[[ DATA UNDER STUDY, beginning ]]

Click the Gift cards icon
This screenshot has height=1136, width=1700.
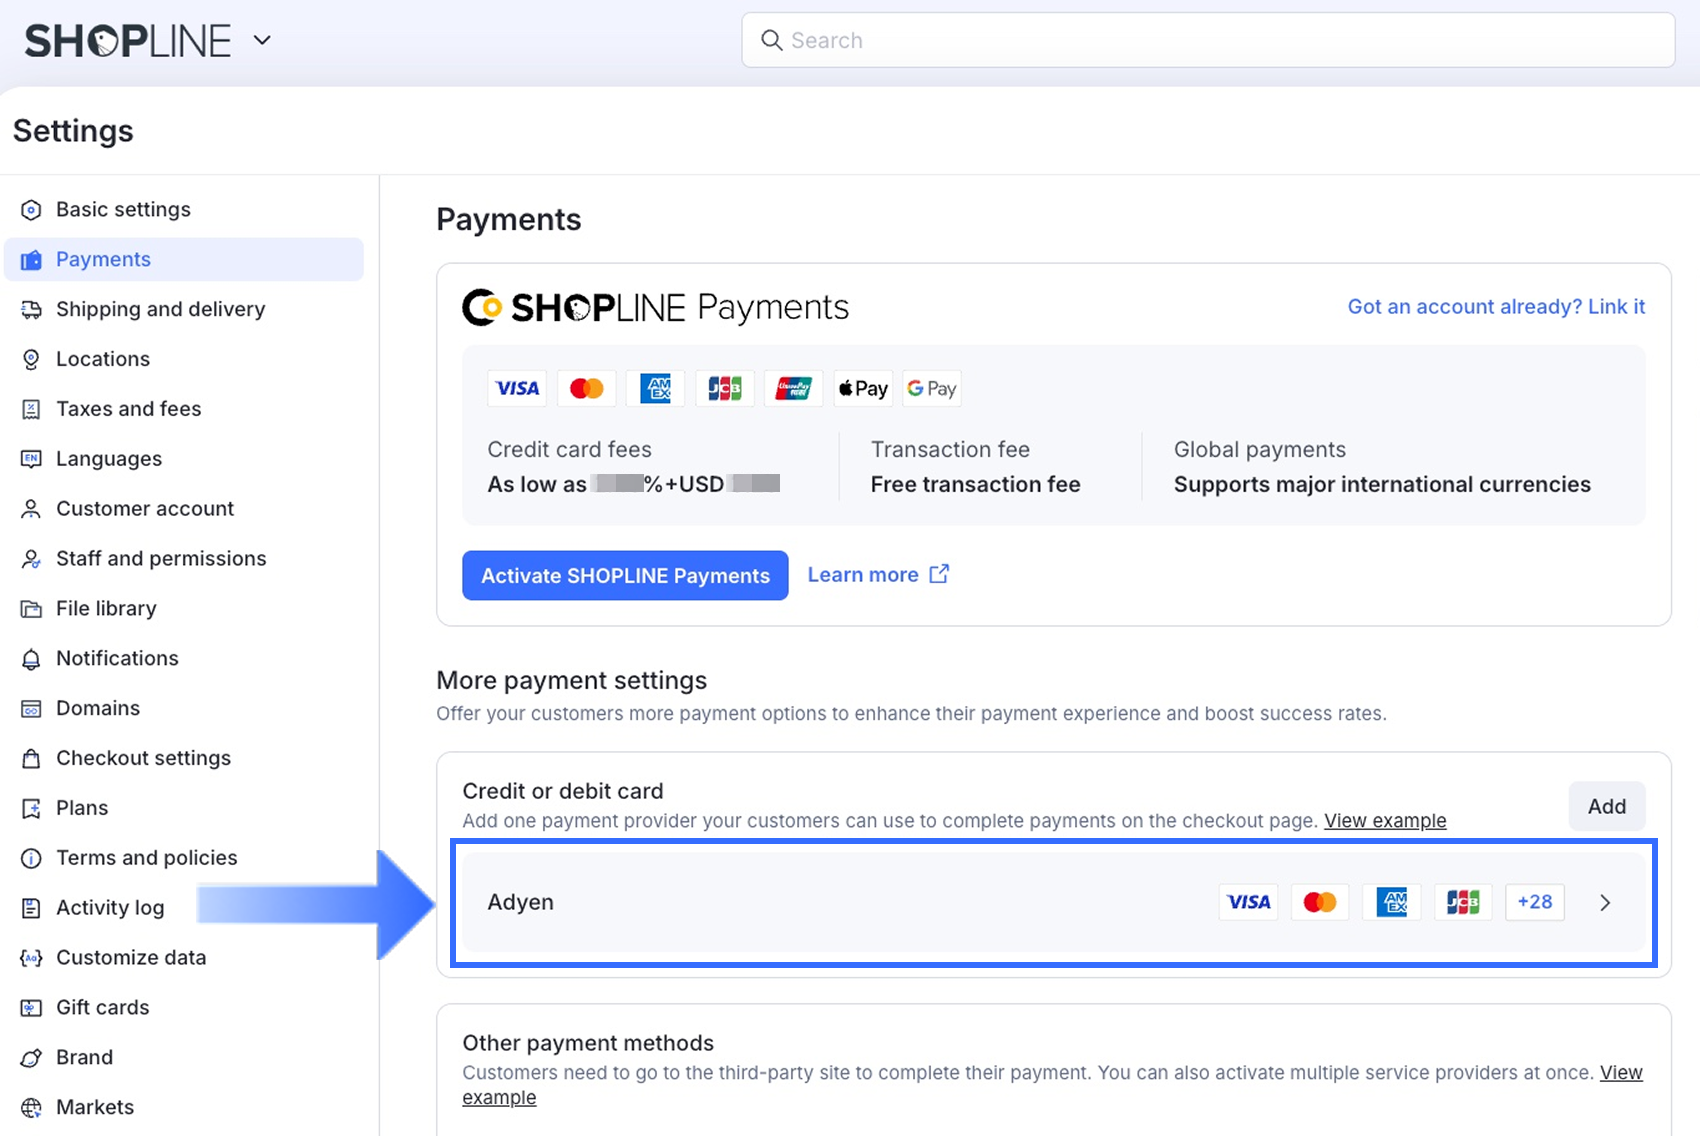coord(31,1008)
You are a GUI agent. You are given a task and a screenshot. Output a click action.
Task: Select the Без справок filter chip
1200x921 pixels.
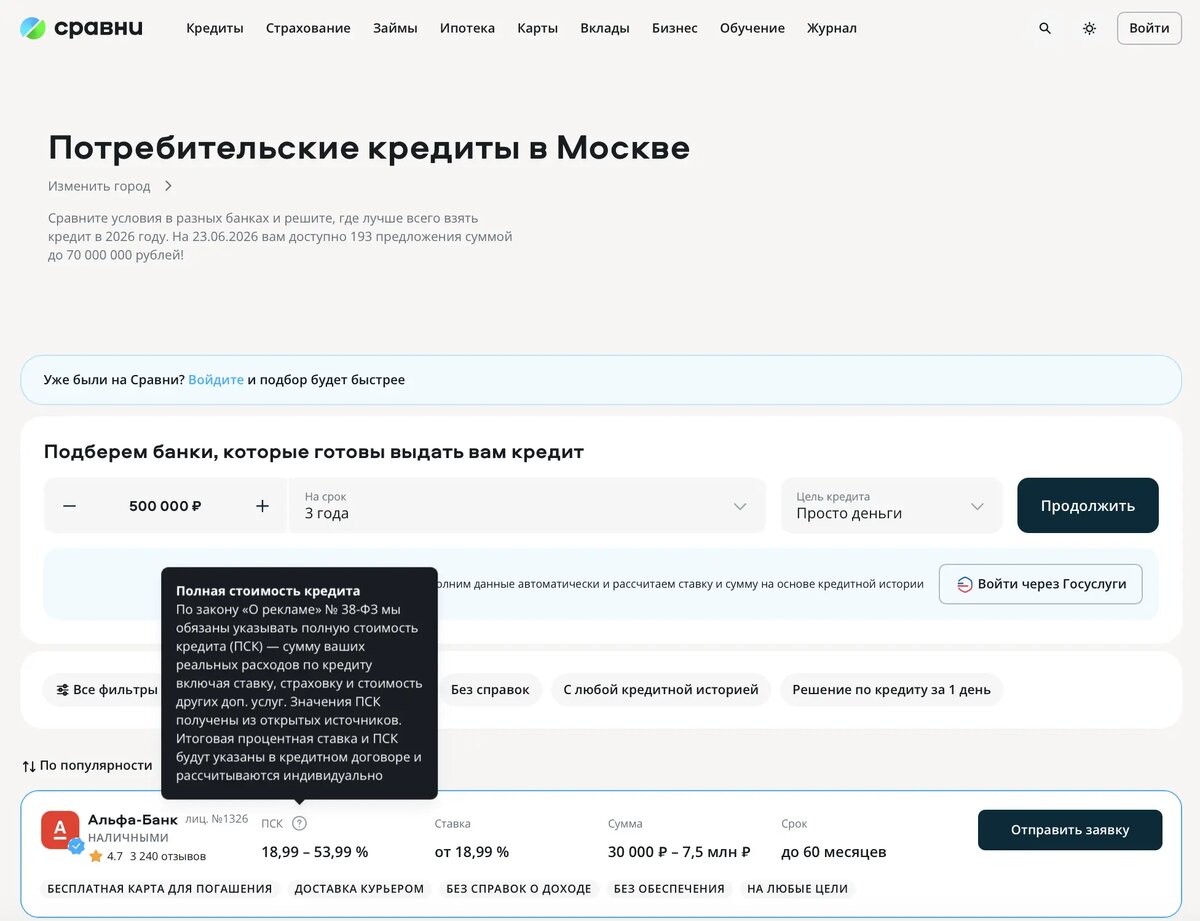490,690
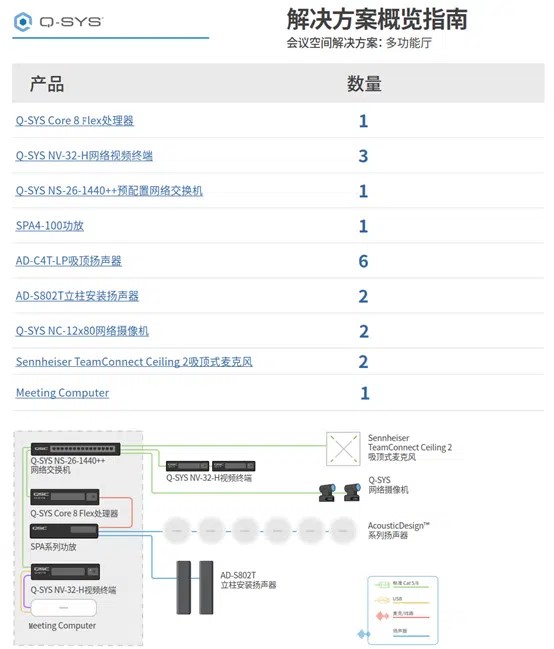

[[ DATA UNDER STUDY, end ]]

> _ASSIGNED TASK_
If a record above contains a picture, leave the picture out and transcribe everything else exactly.

> _TASK OUTPUT_
Click the Gift cards icon
This screenshot has height=1136, width=1700.
coord(31,1008)
You are a GUI agent. You are given a task and a screenshot. Output a click action.
Task: Select the Без справок filter chip
1200x921 pixels.
490,690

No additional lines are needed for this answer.